▶ [ACTIVITY 1] In the obituary of J. Richard Hackman, recast the paragraph that opens "Rather than viewing pay as a prime motivator" as a short bulleted list that keeps its main facts.
▶ [ACTIVITY 2] From the obituary of J. Richard Hackman, list each condition for a successful team effort that it quotes him as naming.
▶ [ACTIVITY 3] Resume the obituary of J. Richard Hackman, picking up after its final sentence.

▶ [PASSAGE PROVIDED]
******

J. Richard Hackman, a Harvard psychology professor whose fieldwork sometimes took him to the cockpit of an airliner to observe the crew in a nearly five-decade quest to determine the dynamics of teamwork and effective leadership, died on Jan. 8 in Boston. He was 72.




The cause was lung cancer, his wife, Judith Dozier Hackman, said.


Dr. Hackman, the author or co-author of 10 books on group dynamics, was the Edgar Pierce professor of social and organizational psychology at Harvard.


In one of his best-known books, “Leading Teams: Setting the Stage for Great Performances” (2002), he replaced the popular image of the powerful “I can do it all” team leader with that of someone who, as he wrote, had the subtle skills “to get a team established on a good trajectory, and then to make small adjustments along the way to help members succeed.”


The conditions for a successful team effort — among them “a compelling direction, an enabling team structure, a supportive organizational context and expert team coaching” — “are easy to remember,” Dr. Hackman wrote.


“The challenge,” he continued, “comes in developing an understanding of those conditions that is deep and nuanced enough to be useful in guiding action, and in devising strategies for creating them even in demanding or team-unfriendly organizational circumstances.”


Besides tracking the interplay of pilots, co-pilots and navigators aboard civilian and military planes, Dr. Hackman observed corporate boards, sports teams, orchestra players, telephone-line repair crews, hospital workers and restaurant kitchen staff members.


And in recent years, for his 2011 book, “Collaborative Intelligence,” he was allowed to observe interactions within the American intelligence, defense, law-enforcement and crisis-management communities.


“Although my main aspiration has been to provide guidance that will be useful to team leaders and members,” he wrote, “there are no ‘one-minute’ prescriptions here — creating, leading and serving on teams is not that simple.”


Anita Woolley, a professor of organizational behavior and theory at the Tepper School of Business at Carnegie Mellon University in Pittsburgh, said, “The key thing about Dr. Hackman’s work is that it stands in contrast to some of the more popular models of leadership that focused very much on style or how leaders behave, versus what they do.”


Rather than viewing pay as a prime motivator for good performance, she continued, “he focused on features of people’s jobs that made them more intrinsically satisfied: the freedom to determine how they conduct their work, having a variety of tasks, having knowledge of the ultimate outcomes of their work, knowing how their work affects or is received by other people.”

******

▶ [INPUT DATA]
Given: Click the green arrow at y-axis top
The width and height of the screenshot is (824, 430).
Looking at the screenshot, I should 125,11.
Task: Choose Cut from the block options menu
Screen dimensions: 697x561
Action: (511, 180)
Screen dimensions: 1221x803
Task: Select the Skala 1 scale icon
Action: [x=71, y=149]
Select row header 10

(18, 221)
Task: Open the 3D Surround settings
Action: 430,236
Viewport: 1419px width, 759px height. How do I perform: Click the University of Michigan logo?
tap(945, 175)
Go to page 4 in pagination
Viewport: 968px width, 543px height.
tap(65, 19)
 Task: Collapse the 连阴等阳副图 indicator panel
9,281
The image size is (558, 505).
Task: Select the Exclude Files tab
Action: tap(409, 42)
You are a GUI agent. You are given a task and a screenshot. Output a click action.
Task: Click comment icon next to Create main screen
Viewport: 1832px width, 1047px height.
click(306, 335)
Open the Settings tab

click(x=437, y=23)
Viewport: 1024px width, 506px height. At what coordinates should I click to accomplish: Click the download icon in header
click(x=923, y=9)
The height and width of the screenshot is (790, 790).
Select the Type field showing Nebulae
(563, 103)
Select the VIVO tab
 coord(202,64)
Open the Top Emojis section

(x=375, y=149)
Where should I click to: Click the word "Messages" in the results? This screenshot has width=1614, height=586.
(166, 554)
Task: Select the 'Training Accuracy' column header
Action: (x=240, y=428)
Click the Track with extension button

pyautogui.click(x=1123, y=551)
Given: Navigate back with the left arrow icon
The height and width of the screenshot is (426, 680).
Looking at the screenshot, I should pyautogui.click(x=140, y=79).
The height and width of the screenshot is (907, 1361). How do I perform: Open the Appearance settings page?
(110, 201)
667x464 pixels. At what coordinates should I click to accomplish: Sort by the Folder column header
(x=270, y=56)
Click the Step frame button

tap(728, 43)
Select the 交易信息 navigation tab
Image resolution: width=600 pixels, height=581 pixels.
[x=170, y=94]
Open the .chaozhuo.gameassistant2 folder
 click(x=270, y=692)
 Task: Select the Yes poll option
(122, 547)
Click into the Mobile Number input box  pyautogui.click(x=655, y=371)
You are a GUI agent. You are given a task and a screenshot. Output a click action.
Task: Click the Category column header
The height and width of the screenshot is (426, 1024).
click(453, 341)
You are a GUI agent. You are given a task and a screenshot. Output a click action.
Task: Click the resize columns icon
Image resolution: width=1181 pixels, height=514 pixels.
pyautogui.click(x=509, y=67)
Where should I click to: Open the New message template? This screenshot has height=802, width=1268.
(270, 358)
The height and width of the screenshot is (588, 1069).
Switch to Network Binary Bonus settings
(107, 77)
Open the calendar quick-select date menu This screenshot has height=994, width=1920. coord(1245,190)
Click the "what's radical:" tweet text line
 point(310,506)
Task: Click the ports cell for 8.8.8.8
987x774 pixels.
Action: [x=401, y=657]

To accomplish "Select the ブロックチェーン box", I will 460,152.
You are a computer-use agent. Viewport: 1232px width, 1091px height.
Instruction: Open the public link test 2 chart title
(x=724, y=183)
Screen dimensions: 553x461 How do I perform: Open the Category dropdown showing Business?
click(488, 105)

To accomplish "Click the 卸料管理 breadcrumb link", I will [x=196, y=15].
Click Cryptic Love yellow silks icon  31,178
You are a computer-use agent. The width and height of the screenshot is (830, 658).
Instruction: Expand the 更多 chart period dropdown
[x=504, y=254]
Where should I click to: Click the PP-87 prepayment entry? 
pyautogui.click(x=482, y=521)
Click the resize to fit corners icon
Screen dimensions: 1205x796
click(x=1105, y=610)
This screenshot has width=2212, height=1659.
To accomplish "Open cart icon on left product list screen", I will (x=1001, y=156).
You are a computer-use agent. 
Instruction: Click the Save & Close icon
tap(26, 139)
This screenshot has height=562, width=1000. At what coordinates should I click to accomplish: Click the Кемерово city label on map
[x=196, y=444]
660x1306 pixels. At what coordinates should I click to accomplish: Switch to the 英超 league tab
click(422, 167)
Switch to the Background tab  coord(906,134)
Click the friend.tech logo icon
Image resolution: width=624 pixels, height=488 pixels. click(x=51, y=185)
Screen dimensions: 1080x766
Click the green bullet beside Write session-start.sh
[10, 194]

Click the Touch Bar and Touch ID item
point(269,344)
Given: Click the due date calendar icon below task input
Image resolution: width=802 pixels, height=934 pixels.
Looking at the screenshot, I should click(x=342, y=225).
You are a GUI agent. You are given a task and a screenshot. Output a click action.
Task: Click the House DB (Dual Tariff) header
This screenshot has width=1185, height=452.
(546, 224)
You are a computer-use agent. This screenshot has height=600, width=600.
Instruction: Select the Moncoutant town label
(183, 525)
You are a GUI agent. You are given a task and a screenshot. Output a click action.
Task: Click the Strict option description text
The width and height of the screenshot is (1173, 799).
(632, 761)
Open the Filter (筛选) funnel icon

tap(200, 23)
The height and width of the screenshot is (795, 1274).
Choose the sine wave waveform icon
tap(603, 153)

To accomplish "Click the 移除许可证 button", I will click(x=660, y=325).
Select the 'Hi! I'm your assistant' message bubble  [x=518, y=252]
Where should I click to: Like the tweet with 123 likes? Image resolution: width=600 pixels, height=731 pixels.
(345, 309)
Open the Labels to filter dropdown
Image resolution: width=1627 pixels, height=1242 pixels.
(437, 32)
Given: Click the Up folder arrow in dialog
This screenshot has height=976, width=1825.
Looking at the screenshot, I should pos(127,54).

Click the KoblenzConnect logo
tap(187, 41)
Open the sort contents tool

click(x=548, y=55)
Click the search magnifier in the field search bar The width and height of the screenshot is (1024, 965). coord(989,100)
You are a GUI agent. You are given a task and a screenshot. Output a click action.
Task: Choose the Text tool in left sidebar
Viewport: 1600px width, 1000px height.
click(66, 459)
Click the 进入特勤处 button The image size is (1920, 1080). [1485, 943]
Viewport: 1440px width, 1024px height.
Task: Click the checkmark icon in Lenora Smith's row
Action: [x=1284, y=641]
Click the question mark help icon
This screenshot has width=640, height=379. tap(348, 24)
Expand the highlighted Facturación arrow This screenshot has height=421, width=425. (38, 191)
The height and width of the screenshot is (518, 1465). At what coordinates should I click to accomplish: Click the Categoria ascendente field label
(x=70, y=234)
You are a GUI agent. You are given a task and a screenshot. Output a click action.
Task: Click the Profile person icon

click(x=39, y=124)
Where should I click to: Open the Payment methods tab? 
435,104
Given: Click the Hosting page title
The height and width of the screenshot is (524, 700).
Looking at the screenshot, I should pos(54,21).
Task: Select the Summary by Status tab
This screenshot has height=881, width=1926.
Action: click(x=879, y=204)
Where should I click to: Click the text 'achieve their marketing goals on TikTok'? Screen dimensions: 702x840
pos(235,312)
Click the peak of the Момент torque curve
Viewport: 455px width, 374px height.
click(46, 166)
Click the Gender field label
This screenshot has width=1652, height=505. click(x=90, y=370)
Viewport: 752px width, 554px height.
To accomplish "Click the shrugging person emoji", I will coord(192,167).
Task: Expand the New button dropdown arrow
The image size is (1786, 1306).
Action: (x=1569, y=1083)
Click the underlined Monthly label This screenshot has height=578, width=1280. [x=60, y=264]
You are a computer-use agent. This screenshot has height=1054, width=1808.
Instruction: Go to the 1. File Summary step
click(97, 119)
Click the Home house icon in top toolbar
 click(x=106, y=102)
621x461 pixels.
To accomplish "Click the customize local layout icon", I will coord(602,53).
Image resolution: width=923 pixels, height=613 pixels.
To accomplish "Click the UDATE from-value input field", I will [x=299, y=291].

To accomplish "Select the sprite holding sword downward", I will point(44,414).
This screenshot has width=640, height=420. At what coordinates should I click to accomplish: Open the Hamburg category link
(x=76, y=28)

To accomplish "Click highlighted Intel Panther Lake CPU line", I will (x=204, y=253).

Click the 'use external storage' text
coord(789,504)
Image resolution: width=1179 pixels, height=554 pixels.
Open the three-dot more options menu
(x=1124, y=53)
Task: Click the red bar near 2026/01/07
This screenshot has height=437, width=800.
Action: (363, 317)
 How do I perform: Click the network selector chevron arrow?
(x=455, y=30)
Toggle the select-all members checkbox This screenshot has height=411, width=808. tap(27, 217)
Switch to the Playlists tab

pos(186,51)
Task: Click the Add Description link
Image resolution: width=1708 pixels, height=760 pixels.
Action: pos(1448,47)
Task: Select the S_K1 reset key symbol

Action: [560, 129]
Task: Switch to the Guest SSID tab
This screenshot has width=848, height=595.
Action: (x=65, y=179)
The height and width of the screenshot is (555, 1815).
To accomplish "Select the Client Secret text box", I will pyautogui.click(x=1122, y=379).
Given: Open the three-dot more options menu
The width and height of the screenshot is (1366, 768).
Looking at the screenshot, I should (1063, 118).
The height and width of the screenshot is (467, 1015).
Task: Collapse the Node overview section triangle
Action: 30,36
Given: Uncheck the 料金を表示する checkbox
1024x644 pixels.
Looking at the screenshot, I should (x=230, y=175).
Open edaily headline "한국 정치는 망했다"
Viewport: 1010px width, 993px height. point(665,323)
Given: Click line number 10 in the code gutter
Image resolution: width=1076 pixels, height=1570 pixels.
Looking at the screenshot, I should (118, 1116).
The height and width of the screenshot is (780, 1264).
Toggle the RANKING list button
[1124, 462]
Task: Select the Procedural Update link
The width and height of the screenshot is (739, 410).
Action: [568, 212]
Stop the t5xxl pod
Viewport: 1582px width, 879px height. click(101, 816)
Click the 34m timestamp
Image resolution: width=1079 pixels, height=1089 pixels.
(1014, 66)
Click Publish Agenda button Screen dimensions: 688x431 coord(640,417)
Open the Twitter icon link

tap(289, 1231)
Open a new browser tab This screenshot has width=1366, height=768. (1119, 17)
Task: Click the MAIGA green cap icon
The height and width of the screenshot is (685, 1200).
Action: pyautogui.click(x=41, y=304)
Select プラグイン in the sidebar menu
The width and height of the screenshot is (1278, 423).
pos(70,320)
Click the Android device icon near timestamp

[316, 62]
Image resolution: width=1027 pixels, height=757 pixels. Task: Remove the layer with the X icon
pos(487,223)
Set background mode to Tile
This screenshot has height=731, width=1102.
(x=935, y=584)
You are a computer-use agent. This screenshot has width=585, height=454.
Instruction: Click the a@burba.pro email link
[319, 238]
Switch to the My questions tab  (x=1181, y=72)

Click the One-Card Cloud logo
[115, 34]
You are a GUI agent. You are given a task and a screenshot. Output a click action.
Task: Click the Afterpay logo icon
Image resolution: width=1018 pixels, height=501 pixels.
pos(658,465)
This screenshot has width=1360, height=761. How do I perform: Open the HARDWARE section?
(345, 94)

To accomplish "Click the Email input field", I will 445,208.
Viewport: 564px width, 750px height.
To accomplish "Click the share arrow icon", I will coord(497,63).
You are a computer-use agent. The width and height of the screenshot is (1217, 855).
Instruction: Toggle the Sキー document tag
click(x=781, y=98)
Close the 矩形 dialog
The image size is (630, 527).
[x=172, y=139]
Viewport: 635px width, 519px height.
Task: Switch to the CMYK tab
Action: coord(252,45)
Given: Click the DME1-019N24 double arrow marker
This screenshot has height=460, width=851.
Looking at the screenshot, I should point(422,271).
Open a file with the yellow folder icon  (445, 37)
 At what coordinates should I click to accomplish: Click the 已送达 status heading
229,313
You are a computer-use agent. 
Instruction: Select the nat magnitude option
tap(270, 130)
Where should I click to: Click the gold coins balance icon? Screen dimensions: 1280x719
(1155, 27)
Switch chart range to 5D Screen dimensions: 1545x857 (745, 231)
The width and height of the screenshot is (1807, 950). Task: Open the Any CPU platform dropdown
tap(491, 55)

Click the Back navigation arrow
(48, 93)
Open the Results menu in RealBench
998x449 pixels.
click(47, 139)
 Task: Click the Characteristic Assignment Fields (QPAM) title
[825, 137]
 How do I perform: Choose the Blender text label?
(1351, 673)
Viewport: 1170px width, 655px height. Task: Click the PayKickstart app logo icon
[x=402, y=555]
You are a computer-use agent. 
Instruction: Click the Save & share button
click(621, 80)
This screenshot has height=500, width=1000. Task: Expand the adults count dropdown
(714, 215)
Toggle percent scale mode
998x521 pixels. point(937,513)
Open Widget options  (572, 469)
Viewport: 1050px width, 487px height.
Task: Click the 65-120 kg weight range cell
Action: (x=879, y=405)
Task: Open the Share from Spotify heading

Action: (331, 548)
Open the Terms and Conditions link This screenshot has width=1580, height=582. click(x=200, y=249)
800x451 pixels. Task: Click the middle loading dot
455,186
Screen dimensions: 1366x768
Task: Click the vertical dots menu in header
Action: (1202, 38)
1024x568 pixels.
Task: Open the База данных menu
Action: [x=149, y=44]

******

▶ [WRITTEN RESPONSE 1]
According to Anita Woolley, Dr. Hackman did not treat pay as a prime motivator for good performance. Instead, he focused on job features that made people more intrinsically satisfied:
- freedom to determine how they conduct their work
- a variety of tasks
- knowledge of the ultimate outcomes of their work
- knowing how their work affects or is received by other people

▶ [WRITTEN RESPONSE 2]
- a compelling direction
- an enabling team structure
- a supportive organizational context
- expert team coaching

▶ [WRITTEN RESPONSE 3]
He also liked to overturn some of the received wisdom about teamwork. In a 2011 article for The Harvard Business Review, Dr. Hackman listed “Six Common Misperceptions About Teamwork.” Among them was this:


“Misperception No. 2: It’s good to mix it up. New members bring energy and fresh ideas to a team. Without them, members risk becoming complacent, inattentive to changes in the environment, and too forgiving of fellow members’ misbehavior.


“Actually: The longer members stay together as an intact group, the better they do. As unreasonable as this may seem, the research evidence is unambiguous. Whether it is a basketball team or a string quartet, teams that stay together longer play together better.”


John Richard Hackman was born in Joliet, Ill., on June 14, 1940, the only child of J. Edward and Helen Hackman. His father was an oil pipeline engineer, his mother a schoolteacher.


Dr. Hackman received a bachelor’s degree in mathematics from MacMurray College in Jacksonville, Ill., in 1962, and a doctorate in psychology from the University of Illinois in 1966. He soon joined the psychology and administrative sciences department faculties at Yale, where he taught until 1986, when he moved to the psychology and business departments at Harvard.


Besides his wife, who is an associate dean at Yale, he is survived by two daughters, Julia Beth Proffitt and Laura Dianne Codeanne, and four grandchildren.


After Dr. Hackman died, The Harvard Crimson wrote that for years he had “devoted countless hours to improving one team in particular — the Harvard women’s basketball squad, for which he volunteered as an honorary coach.”